1. Home
  2. Tyk API Gateway v1.9
  3. Uptime Tests

Uptime Tests

As of v1.9 Tyk supports a kind of built-in “uptime awareness” of the underlying services and hosts that it is managing traffic for by actively polling user-defined endpoints at set intervals.

Tyk uptime awareness is not meant to replace traditional uptime monitoring tools, in fact, it is designed to supplement them by offering a way to bypass unhealthy nodes when they are down as art of Tyk’s role as an API Gateway.

How do the uptime tests work?

When uptime tests are added into a Tyk cluster, a single node will elect itself as master, masters stay in this state using a dead-mans-switch, by keeping a key active in Redis, masters are re-elected or confirmed every few seconds, if one node stops or fails, another can detect the failure an elect itself master.
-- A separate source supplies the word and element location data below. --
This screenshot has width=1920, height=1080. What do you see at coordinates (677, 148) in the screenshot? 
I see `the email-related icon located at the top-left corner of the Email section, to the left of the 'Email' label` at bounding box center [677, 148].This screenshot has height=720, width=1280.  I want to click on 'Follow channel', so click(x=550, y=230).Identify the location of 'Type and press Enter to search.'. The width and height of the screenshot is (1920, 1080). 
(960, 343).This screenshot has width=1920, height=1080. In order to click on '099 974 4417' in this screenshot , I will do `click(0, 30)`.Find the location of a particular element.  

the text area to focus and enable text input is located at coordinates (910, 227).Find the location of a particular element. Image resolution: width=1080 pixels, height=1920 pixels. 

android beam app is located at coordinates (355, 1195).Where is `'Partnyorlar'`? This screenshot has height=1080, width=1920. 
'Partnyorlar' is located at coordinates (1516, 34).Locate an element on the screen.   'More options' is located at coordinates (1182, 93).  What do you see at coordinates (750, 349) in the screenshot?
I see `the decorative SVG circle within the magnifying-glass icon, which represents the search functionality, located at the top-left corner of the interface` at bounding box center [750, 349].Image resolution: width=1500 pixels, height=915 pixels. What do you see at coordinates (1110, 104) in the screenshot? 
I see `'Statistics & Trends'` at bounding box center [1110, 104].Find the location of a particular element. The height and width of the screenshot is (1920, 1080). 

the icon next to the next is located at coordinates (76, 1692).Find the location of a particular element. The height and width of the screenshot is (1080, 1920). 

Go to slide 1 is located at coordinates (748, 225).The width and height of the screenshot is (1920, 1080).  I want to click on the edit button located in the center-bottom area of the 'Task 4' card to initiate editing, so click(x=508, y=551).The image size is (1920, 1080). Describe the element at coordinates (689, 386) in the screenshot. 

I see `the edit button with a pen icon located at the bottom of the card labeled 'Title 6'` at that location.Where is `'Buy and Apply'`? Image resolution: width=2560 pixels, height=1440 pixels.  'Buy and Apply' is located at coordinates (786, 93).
The master node will then run the uptime tests allocated to the cluster (shard group).

The node running the uptime test will have a worker pool defined so that it can execute tests simultaneously every few seconds determined by a node-configurable interval loop. Depending on how many uptime tests are being run, this worker pool should be increased or decreased as needed.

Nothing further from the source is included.